- [The input]:
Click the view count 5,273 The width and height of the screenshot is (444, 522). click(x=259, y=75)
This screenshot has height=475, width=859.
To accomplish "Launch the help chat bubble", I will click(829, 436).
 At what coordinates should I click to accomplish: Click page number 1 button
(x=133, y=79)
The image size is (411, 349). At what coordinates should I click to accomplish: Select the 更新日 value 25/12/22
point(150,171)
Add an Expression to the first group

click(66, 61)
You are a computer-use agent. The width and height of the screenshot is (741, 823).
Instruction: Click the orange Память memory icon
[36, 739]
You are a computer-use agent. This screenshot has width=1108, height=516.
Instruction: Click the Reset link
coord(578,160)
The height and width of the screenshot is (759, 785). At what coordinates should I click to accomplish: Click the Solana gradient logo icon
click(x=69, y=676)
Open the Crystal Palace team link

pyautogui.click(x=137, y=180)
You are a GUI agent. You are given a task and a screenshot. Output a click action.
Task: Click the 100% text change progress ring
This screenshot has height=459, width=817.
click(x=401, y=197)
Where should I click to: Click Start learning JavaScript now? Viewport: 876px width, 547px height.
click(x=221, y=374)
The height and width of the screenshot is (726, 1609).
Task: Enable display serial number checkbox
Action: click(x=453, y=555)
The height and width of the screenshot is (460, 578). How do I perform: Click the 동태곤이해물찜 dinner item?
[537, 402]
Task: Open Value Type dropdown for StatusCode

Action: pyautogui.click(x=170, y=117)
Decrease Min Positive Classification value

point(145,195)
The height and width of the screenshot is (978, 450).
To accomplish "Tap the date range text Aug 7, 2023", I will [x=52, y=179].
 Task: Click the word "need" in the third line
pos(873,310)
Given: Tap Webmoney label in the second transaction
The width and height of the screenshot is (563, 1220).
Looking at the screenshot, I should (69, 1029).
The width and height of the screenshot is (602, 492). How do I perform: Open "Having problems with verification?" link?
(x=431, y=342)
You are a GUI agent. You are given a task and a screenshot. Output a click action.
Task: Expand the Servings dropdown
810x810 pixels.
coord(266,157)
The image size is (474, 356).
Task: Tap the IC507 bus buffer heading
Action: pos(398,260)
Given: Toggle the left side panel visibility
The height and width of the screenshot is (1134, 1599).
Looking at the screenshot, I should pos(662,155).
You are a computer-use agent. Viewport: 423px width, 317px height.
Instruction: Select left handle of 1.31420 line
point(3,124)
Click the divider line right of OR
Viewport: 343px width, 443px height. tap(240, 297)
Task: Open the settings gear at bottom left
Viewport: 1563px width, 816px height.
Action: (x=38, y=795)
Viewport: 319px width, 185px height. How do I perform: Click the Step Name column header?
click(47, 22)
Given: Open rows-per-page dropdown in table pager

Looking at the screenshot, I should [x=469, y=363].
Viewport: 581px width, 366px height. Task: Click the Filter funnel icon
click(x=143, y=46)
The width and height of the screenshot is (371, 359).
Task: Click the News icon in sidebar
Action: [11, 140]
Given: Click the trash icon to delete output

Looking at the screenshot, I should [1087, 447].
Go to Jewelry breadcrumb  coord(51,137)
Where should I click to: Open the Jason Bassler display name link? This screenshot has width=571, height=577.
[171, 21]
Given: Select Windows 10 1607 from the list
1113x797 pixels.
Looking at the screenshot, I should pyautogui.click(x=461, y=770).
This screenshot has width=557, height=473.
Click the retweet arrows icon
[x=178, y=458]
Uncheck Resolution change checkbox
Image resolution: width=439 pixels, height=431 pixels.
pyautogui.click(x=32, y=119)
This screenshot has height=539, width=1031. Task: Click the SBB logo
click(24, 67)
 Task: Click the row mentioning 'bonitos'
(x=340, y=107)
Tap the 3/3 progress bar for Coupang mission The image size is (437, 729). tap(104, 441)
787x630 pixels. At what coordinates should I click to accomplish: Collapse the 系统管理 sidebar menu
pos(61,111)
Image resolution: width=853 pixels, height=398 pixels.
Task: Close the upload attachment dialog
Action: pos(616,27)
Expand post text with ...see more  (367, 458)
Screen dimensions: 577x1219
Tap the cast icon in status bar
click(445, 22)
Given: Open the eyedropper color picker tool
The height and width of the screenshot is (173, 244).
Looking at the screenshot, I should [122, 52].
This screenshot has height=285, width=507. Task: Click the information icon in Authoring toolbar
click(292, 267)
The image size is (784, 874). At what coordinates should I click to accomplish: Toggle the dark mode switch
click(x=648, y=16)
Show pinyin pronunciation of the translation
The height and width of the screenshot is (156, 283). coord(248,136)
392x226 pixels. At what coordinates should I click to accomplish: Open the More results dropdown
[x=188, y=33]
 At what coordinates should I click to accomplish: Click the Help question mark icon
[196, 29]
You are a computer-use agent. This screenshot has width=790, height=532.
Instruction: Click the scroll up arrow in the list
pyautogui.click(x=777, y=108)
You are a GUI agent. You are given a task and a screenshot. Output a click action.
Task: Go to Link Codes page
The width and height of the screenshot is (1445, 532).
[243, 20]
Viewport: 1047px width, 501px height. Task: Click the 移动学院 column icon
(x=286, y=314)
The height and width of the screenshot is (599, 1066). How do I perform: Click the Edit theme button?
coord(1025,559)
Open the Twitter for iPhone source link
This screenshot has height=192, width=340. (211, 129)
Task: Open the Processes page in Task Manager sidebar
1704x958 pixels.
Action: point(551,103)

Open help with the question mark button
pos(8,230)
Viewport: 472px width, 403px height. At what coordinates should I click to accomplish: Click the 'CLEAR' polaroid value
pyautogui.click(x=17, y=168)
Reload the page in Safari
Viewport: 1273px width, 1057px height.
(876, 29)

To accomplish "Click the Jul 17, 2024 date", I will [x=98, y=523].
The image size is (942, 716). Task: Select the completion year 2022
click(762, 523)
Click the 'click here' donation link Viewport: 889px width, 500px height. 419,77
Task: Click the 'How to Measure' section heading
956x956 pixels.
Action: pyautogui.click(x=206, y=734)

- [Set exercise]: Copy out every one of the records above word for word, with nothing changed, added, or left out.

- [Result for this exercise]:
Click the view count 5,273 The width and height of the screenshot is (444, 522). click(x=259, y=75)
This screenshot has height=475, width=859.
To accomplish "Launch the help chat bubble", I will click(829, 436).
 At what coordinates should I click to accomplish: Click page number 1 button
(x=133, y=79)
The image size is (411, 349). At what coordinates should I click to accomplish: Select the 更新日 value 25/12/22
point(150,171)
Add an Expression to the first group

click(66, 61)
You are a computer-use agent. The width and height of the screenshot is (741, 823).
Instruction: Click the orange Память memory icon
[36, 739]
You are a computer-use agent. This screenshot has width=1108, height=516.
Instruction: Click the Reset link
coord(578,160)
The height and width of the screenshot is (759, 785). At what coordinates should I click to accomplish: Click the Solana gradient logo icon
click(x=69, y=676)
Open the Crystal Palace team link

pyautogui.click(x=137, y=180)
You are a GUI agent. You are given a task and a screenshot. Output a click action.
Task: Click the 100% text change progress ring
This screenshot has height=459, width=817.
click(x=401, y=197)
Where should I click to: Click Start learning JavaScript now? Viewport: 876px width, 547px height.
click(x=221, y=374)
The height and width of the screenshot is (726, 1609).
Task: Enable display serial number checkbox
Action: click(x=453, y=555)
The height and width of the screenshot is (460, 578). How do I perform: Click the 동태곤이해물찜 dinner item?
[537, 402]
Task: Open Value Type dropdown for StatusCode

Action: pyautogui.click(x=170, y=117)
Decrease Min Positive Classification value

point(145,195)
The height and width of the screenshot is (978, 450).
To accomplish "Tap the date range text Aug 7, 2023", I will [x=52, y=179].
 Task: Click the word "need" in the third line
pos(873,310)
Given: Tap Webmoney label in the second transaction
The width and height of the screenshot is (563, 1220).
Looking at the screenshot, I should (69, 1029).
The width and height of the screenshot is (602, 492). How do I perform: Open "Having problems with verification?" link?
(x=431, y=342)
You are a GUI agent. You are given a task and a screenshot. Output a click action.
Task: Expand the Servings dropdown
810x810 pixels.
coord(266,157)
The image size is (474, 356).
Task: Tap the IC507 bus buffer heading
Action: pos(398,260)
Given: Toggle the left side panel visibility
The height and width of the screenshot is (1134, 1599).
Looking at the screenshot, I should pos(662,155).
You are a computer-use agent. Viewport: 423px width, 317px height.
Instruction: Select left handle of 1.31420 line
point(3,124)
Click the divider line right of OR
Viewport: 343px width, 443px height. tap(240, 297)
Task: Open the settings gear at bottom left
Viewport: 1563px width, 816px height.
Action: (x=38, y=795)
Viewport: 319px width, 185px height. How do I perform: Click the Step Name column header?
click(47, 22)
Given: Open rows-per-page dropdown in table pager

Looking at the screenshot, I should [x=469, y=363].
Viewport: 581px width, 366px height. Task: Click the Filter funnel icon
click(x=143, y=46)
The width and height of the screenshot is (371, 359).
Task: Click the News icon in sidebar
Action: [11, 140]
Given: Click the trash icon to delete output

Looking at the screenshot, I should [1087, 447].
Go to Jewelry breadcrumb  coord(51,137)
Where should I click to: Open the Jason Bassler display name link? This screenshot has width=571, height=577.
[171, 21]
Given: Select Windows 10 1607 from the list
1113x797 pixels.
Looking at the screenshot, I should pyautogui.click(x=461, y=770).
This screenshot has width=557, height=473.
Click the retweet arrows icon
[x=178, y=458]
Uncheck Resolution change checkbox
Image resolution: width=439 pixels, height=431 pixels.
pyautogui.click(x=32, y=119)
This screenshot has height=539, width=1031. Task: Click the SBB logo
click(24, 67)
 Task: Click the row mentioning 'bonitos'
(x=340, y=107)
Tap the 3/3 progress bar for Coupang mission The image size is (437, 729). tap(104, 441)
787x630 pixels. At what coordinates should I click to accomplish: Collapse the 系统管理 sidebar menu
pos(61,111)
Image resolution: width=853 pixels, height=398 pixels.
Task: Close the upload attachment dialog
Action: pos(616,27)
Expand post text with ...see more  (367, 458)
Screen dimensions: 577x1219
Tap the cast icon in status bar
click(445, 22)
Given: Open the eyedropper color picker tool
The height and width of the screenshot is (173, 244).
Looking at the screenshot, I should [122, 52].
This screenshot has height=285, width=507. Task: Click the information icon in Authoring toolbar
click(292, 267)
The image size is (784, 874). At what coordinates should I click to accomplish: Toggle the dark mode switch
click(x=648, y=16)
Show pinyin pronunciation of the translation
The height and width of the screenshot is (156, 283). coord(248,136)
392x226 pixels. At what coordinates should I click to accomplish: Open the More results dropdown
[x=188, y=33]
 At what coordinates should I click to accomplish: Click the Help question mark icon
[196, 29]
You are a computer-use agent. This screenshot has width=790, height=532.
Instruction: Click the scroll up arrow in the list
pyautogui.click(x=777, y=108)
You are a GUI agent. You are given a task and a screenshot. Output a click action.
Task: Go to Link Codes page
The width and height of the screenshot is (1445, 532).
[243, 20]
Viewport: 1047px width, 501px height. Task: Click the 移动学院 column icon
(x=286, y=314)
The height and width of the screenshot is (599, 1066). How do I perform: Click the Edit theme button?
coord(1025,559)
Open the Twitter for iPhone source link
This screenshot has height=192, width=340. (211, 129)
Task: Open the Processes page in Task Manager sidebar
1704x958 pixels.
Action: point(551,103)

Open help with the question mark button
pos(8,230)
Viewport: 472px width, 403px height. At what coordinates should I click to accomplish: Click the 'CLEAR' polaroid value
pyautogui.click(x=17, y=168)
Reload the page in Safari
Viewport: 1273px width, 1057px height.
(876, 29)

To accomplish "Click the Jul 17, 2024 date", I will [x=98, y=523].
The image size is (942, 716). Task: Select the completion year 2022
click(762, 523)
Click the 'click here' donation link Viewport: 889px width, 500px height. 419,77
Task: Click the 'How to Measure' section heading
956x956 pixels.
Action: pyautogui.click(x=206, y=734)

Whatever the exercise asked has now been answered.